Based on the experimental results described above, process concepts of using alkanolamines
in aqueous organic solvents were evaluated by process simulations using the Procede Process
Simulator. MDEA, methanol, and ethanol were chosen as the respective alkanolamine and
organic compounds, and some additional experimental values of the CO2 vapor liquid equilibria
in 3 kmol·m−3 MDEA were determined in methanol-water and ethanol-water solvents.

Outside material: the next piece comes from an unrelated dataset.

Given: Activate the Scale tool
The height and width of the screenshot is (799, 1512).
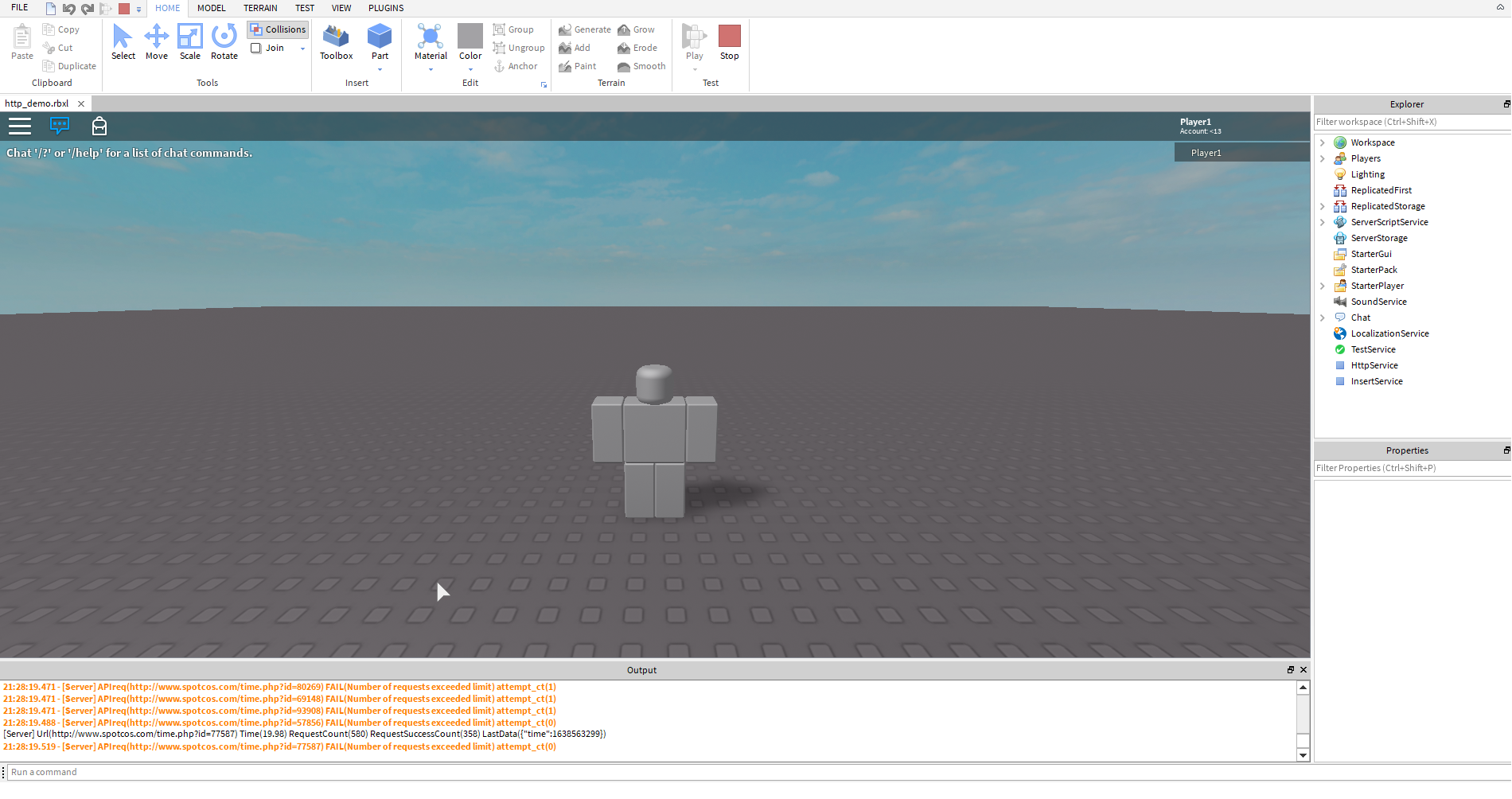Looking at the screenshot, I should [189, 42].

The
available experimental results were implemented into the Procede Process Simulator. The
simulator was used to simulate a CO2 removal plant with 90 % CO2 removal from the flue
gas of a power plant based on available specifications of an 827 MWe pulverized coal fired
power plant. A solvent of 3 kmol·m−3 MDEA in aqueous methanol solution was considered for
conceptual purposes. The results indicatively showed a maximum decrease in the reboiler duty
of the desorber of about 7.5 % at methanol fractions of about 0.06 compared to alkanolamines
dissolved in purely aqueous solutions and a reboiler temperature decrease with increasing
methanol fractions. Further experimental results are, however, necessary in order to more
precisely simulate CO2 removal processes by alkanolamines in aqueous organic solvents.